======== Data for review ========
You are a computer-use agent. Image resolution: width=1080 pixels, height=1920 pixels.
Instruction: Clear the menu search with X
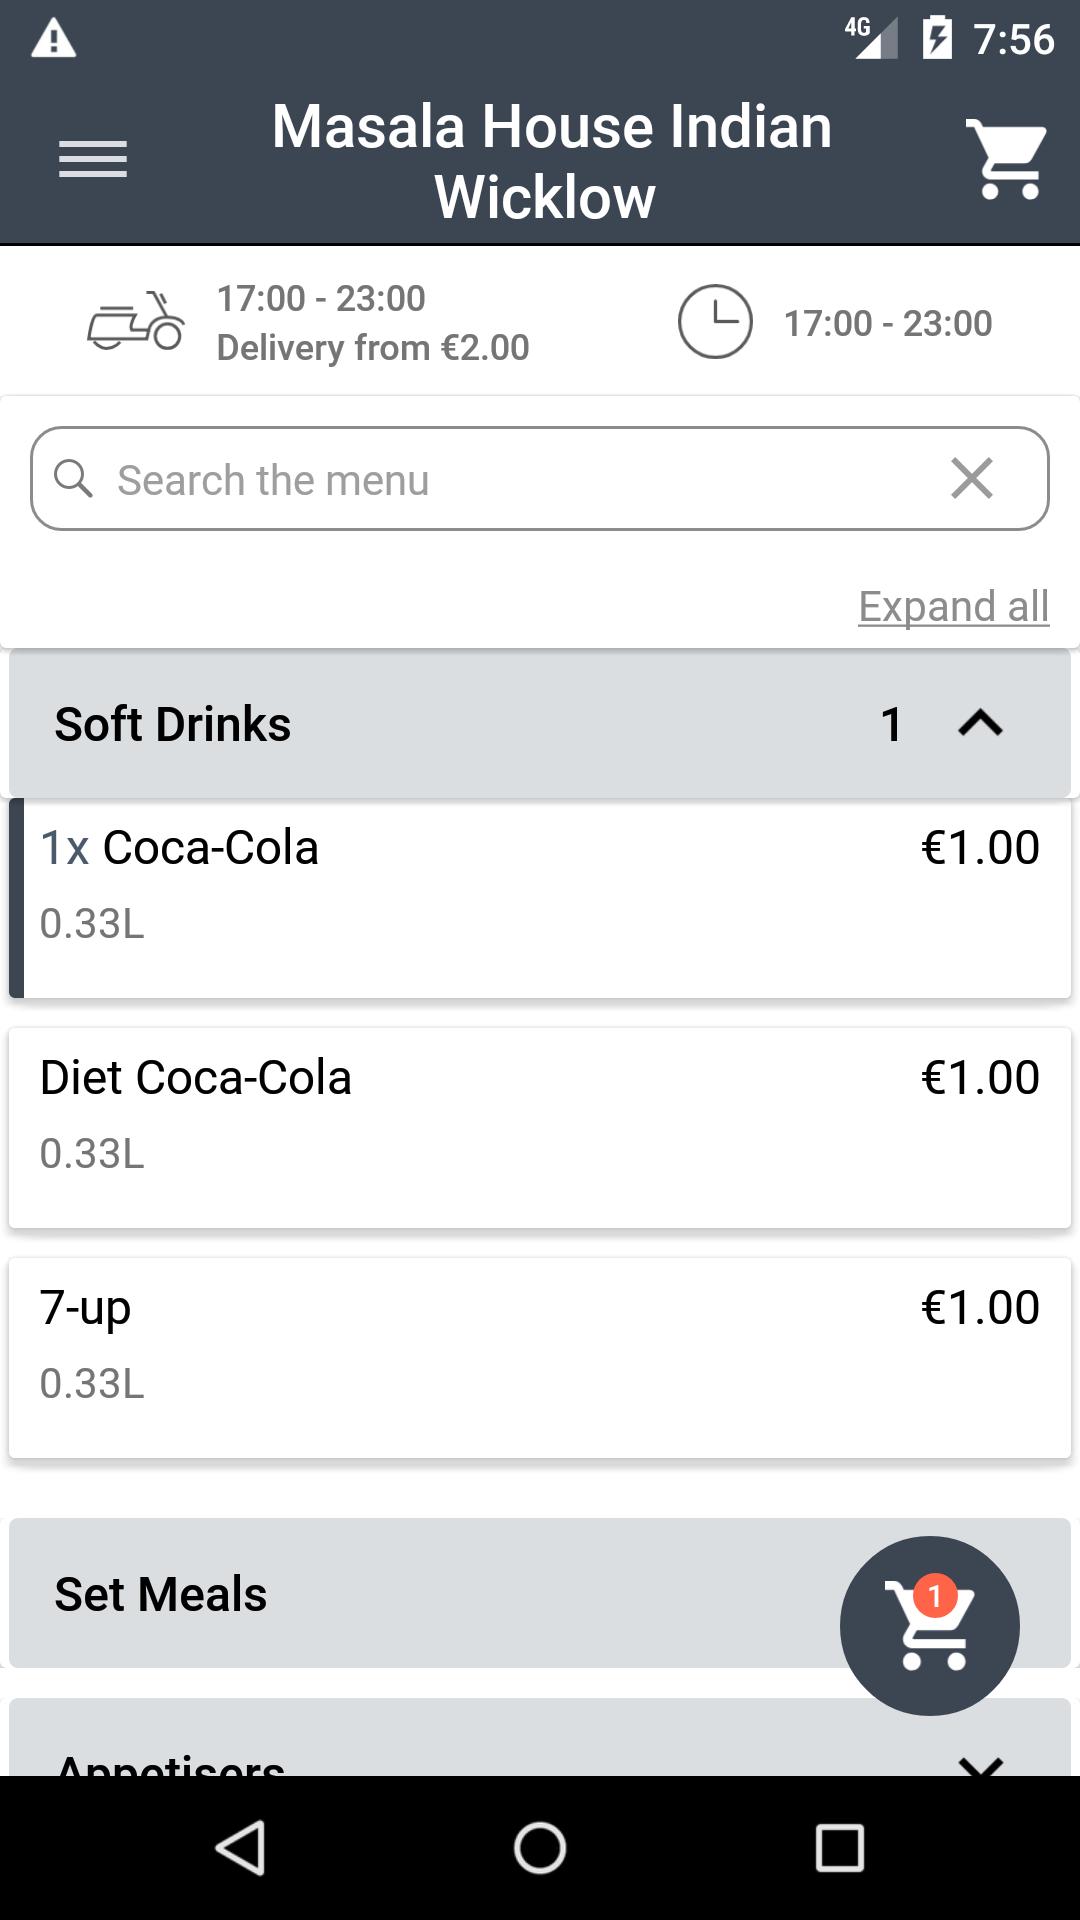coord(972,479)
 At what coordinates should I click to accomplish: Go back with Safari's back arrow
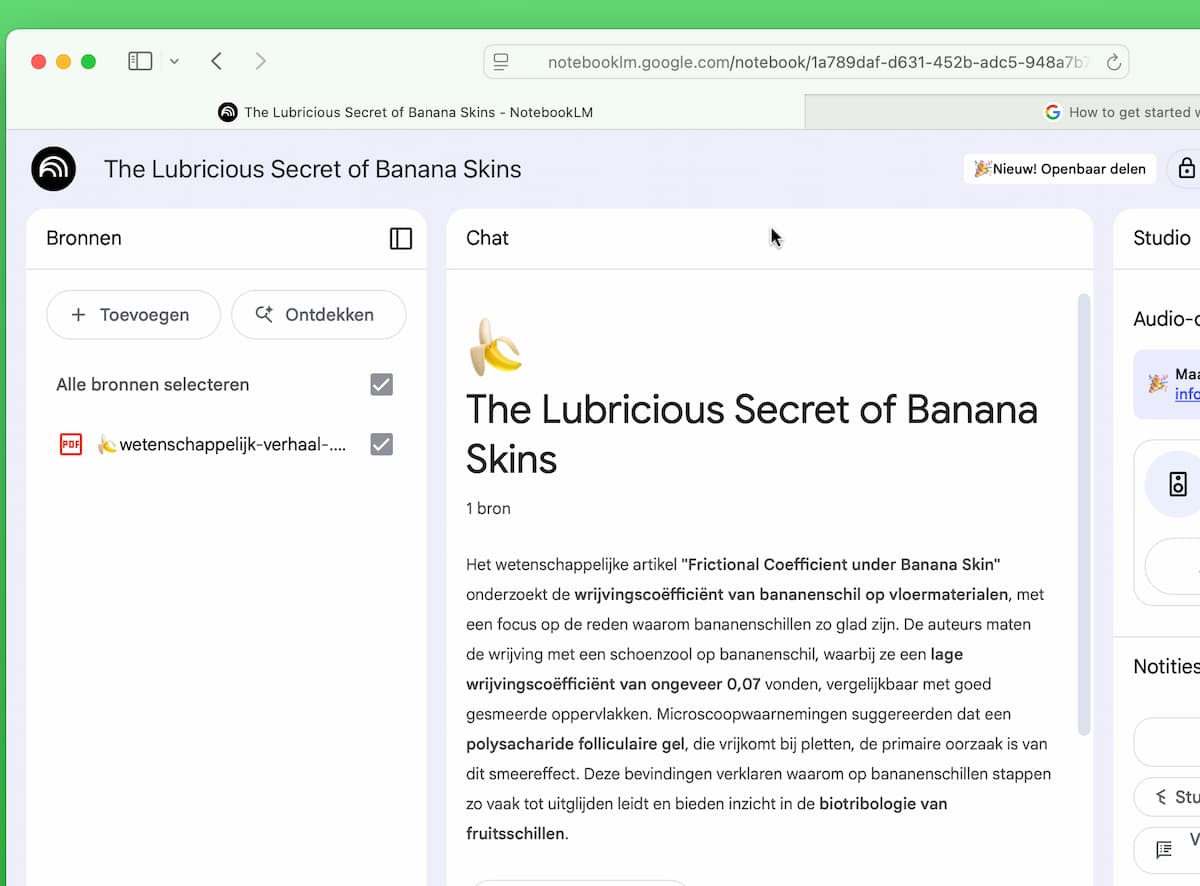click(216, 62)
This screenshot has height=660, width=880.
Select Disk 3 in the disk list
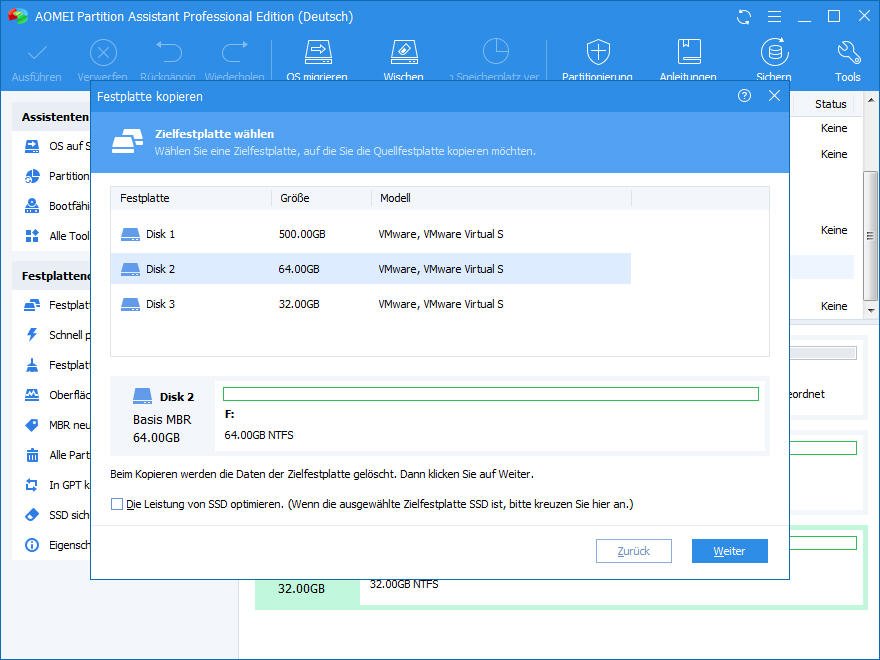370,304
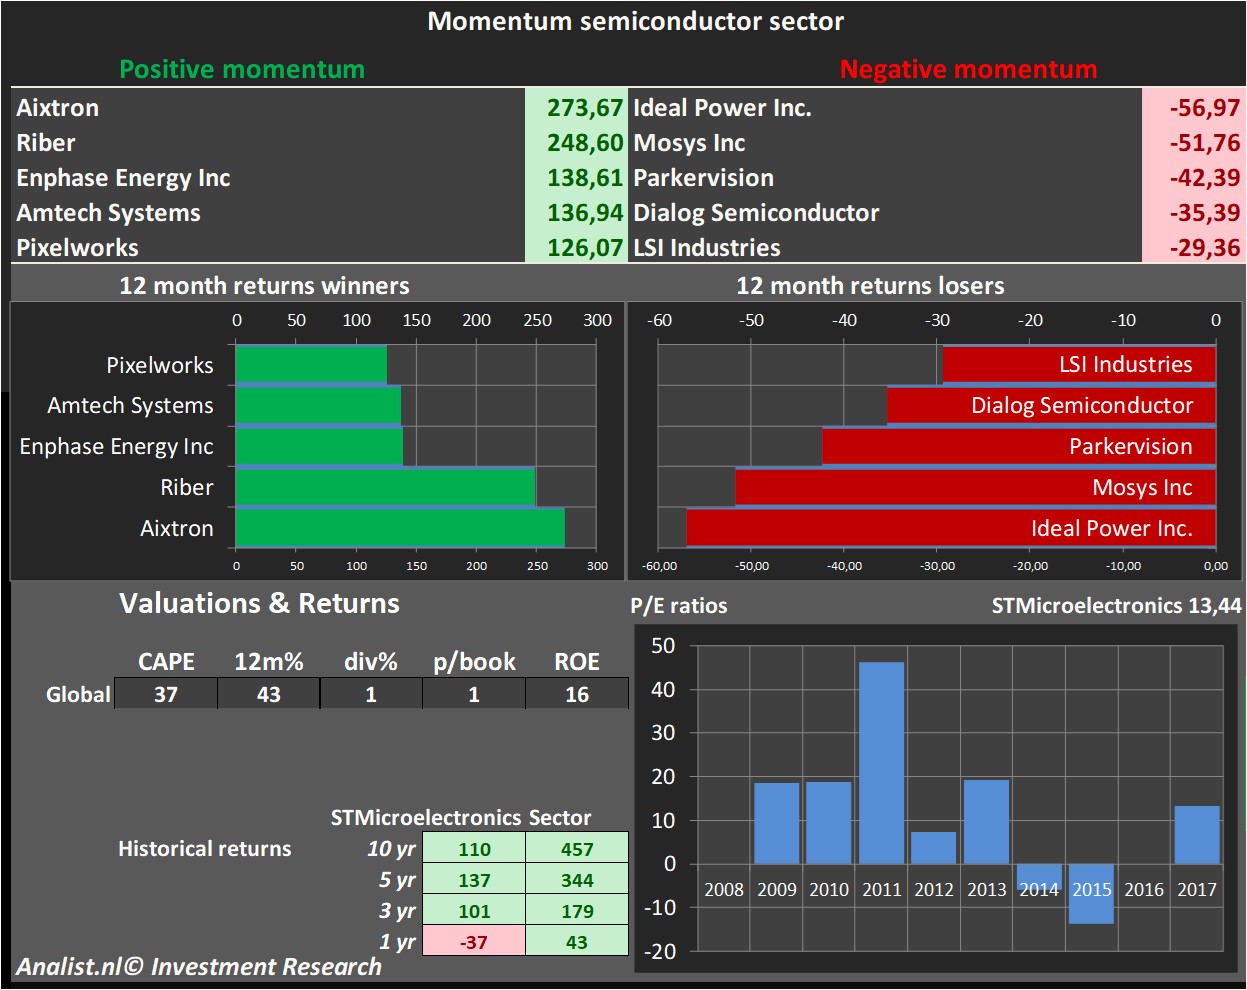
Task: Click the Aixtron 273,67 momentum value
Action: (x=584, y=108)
========
#### Work task
Exactly as they appear, repeat the lines from the one containing "Instruction: Clear the menu search with X" through the last line of the entries, counting both ends. Pictures stay out.

#### Task answer
Instruction: Clear the menu search with X
coord(972,479)
 At what coordinates should I click to accomplish: Go back with Safari's back arrow
click(216, 62)
This screenshot has height=660, width=880.
Select Disk 3 in the disk list
370,304
Task: Click the Aixtron 273,67 momentum value
Action: (x=584, y=108)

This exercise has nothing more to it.